### WHAT IS EXPECTED
Please restate word for word the lines of the entries below from the one with "2 - Semester" to the one with "Given: Open the", inclusive, and leave out every picture.

___ RECORDS FOR PROCESSING ___

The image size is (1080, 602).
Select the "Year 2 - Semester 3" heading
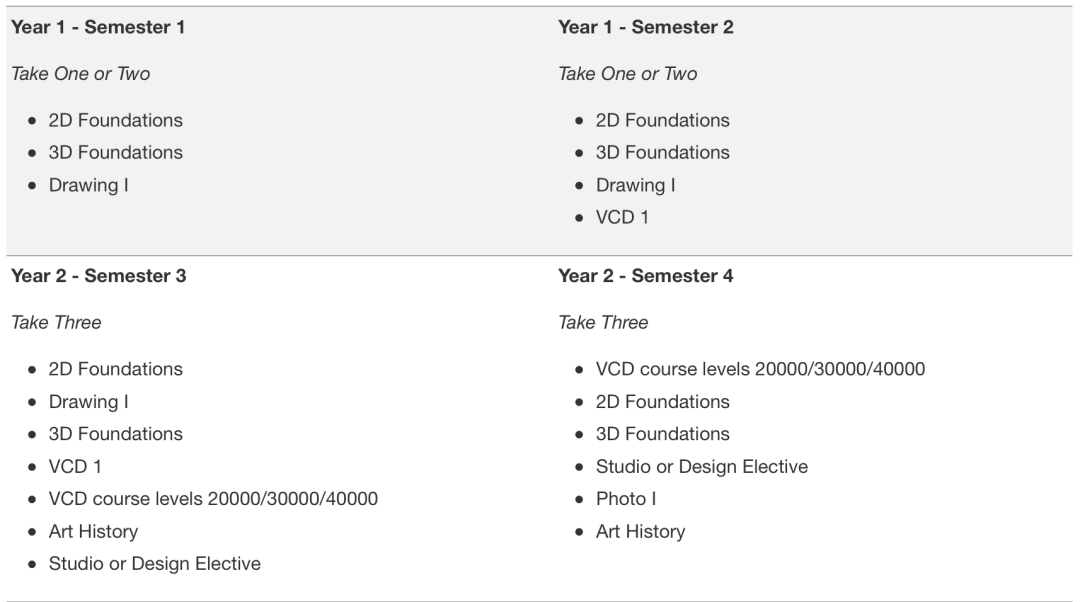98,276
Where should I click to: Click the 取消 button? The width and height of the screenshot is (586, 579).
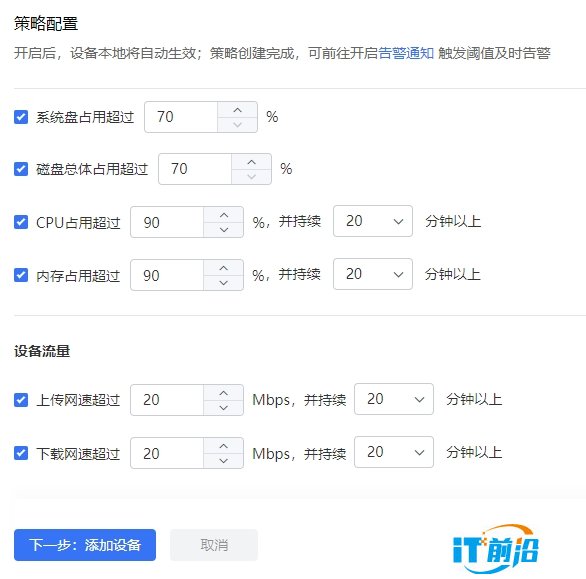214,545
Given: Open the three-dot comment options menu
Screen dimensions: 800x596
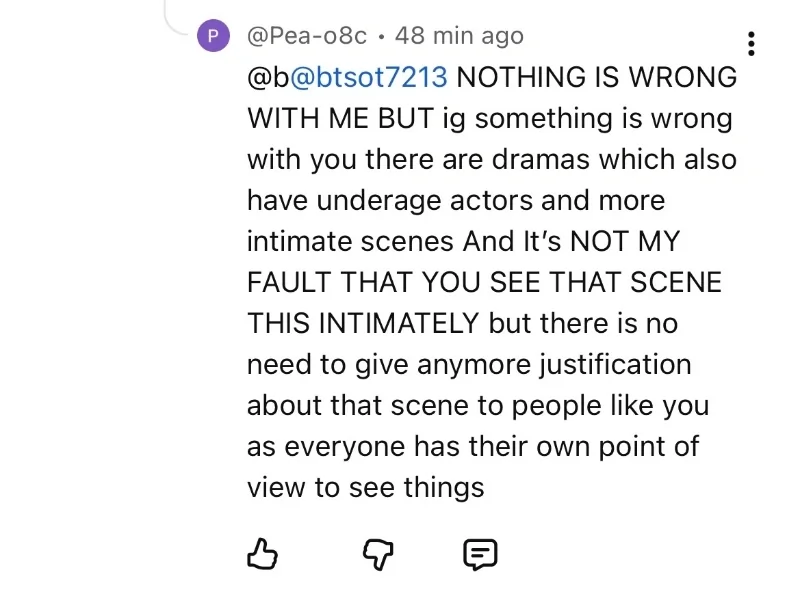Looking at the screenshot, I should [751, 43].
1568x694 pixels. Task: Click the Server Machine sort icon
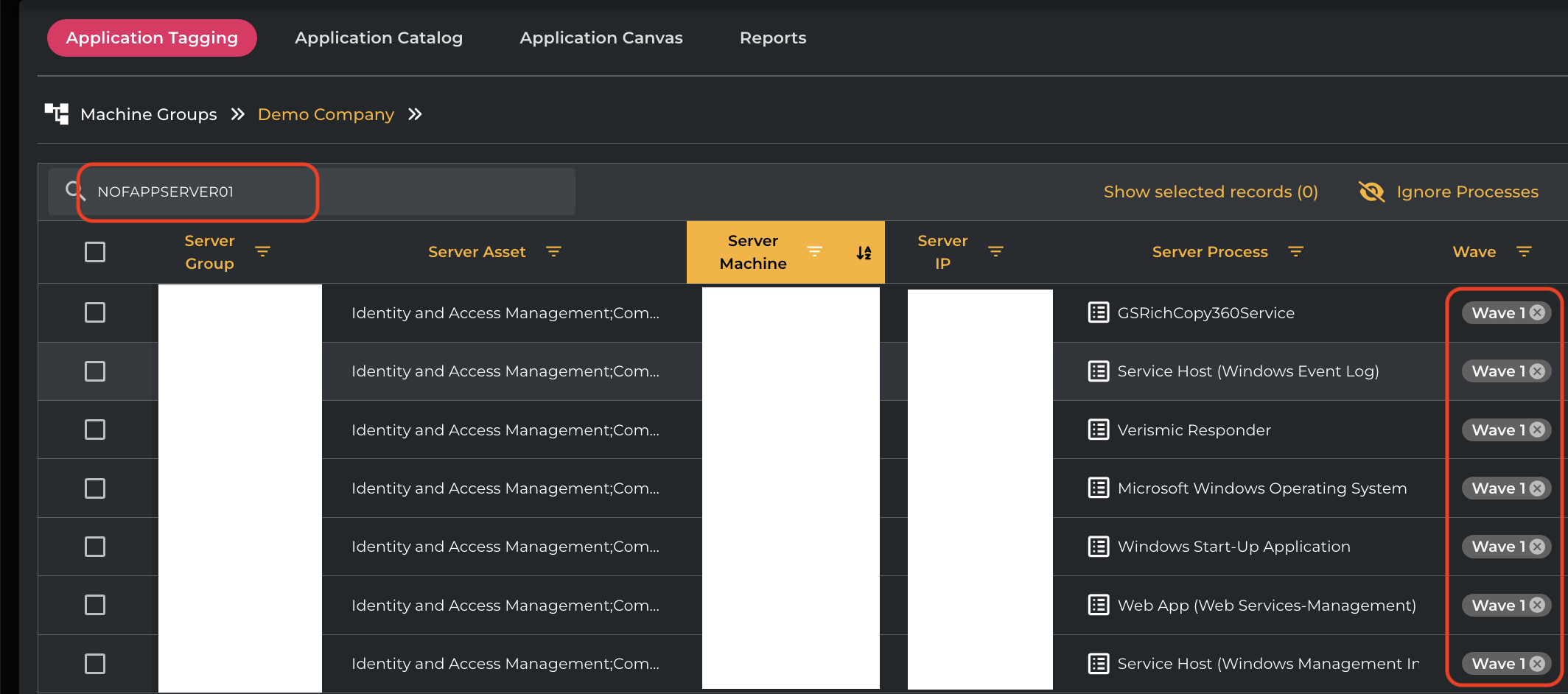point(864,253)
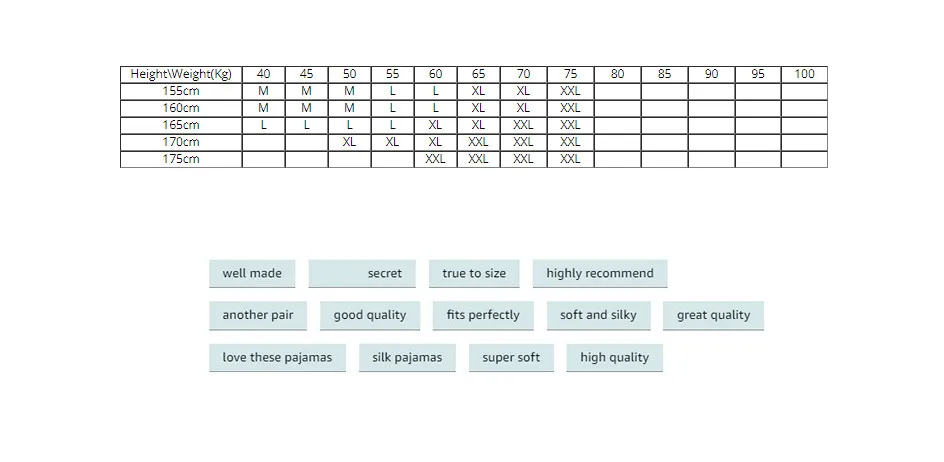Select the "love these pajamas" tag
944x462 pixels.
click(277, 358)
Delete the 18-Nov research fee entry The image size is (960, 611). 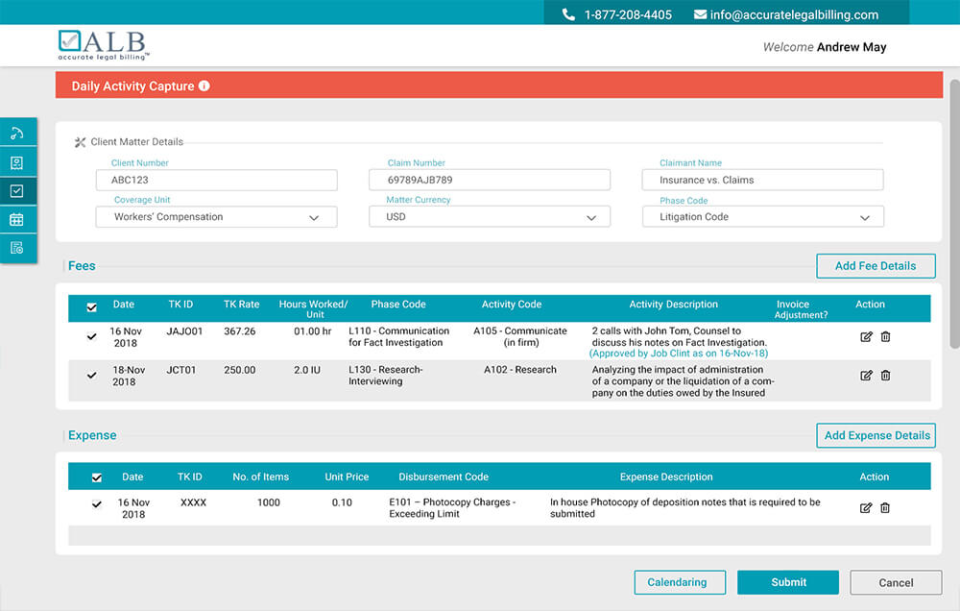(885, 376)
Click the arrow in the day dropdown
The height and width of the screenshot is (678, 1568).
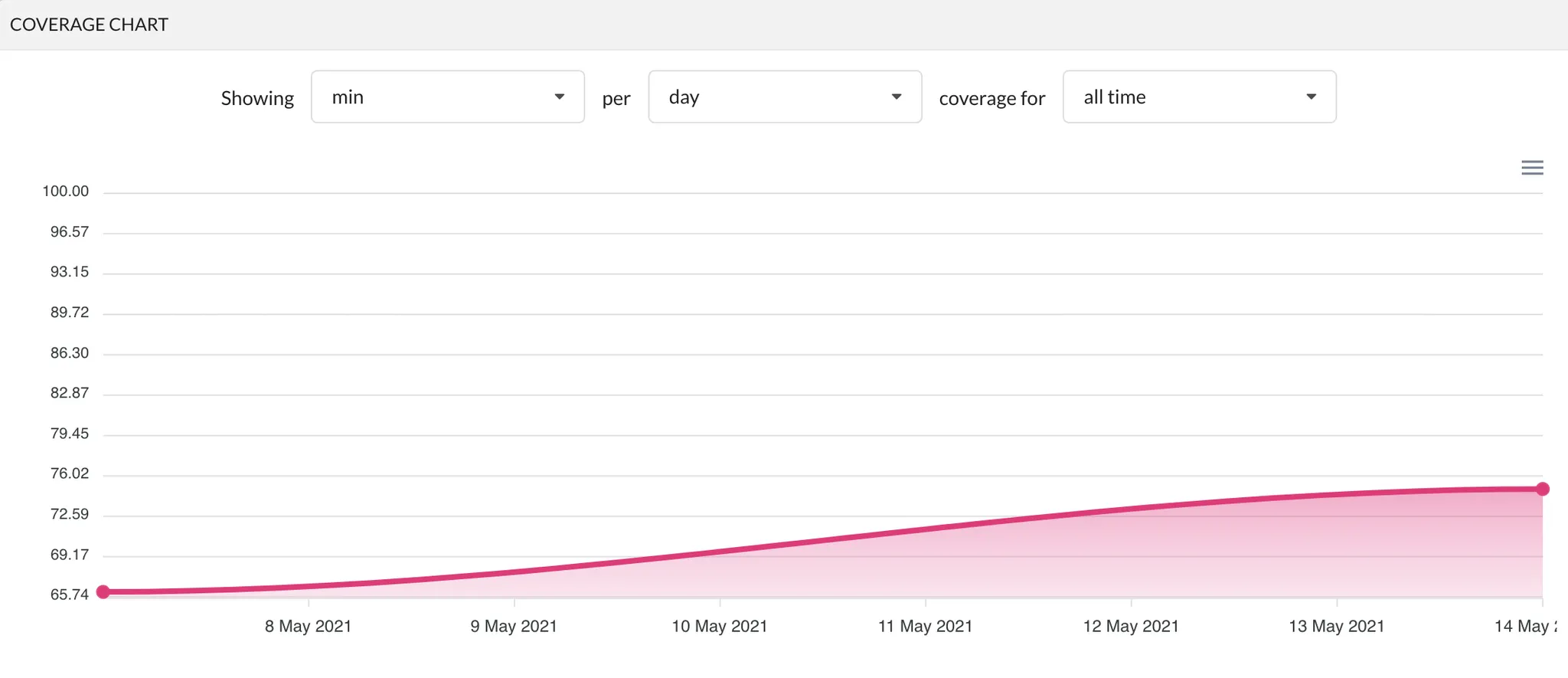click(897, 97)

___

### EXERCISE OUTPUT
Select the "Year 2 - Semester 3" heading
98,276
Where should I click to: Click the 取消 button? The width and height of the screenshot is (586, 579).
214,545
Given: Open the three-dot comment options menu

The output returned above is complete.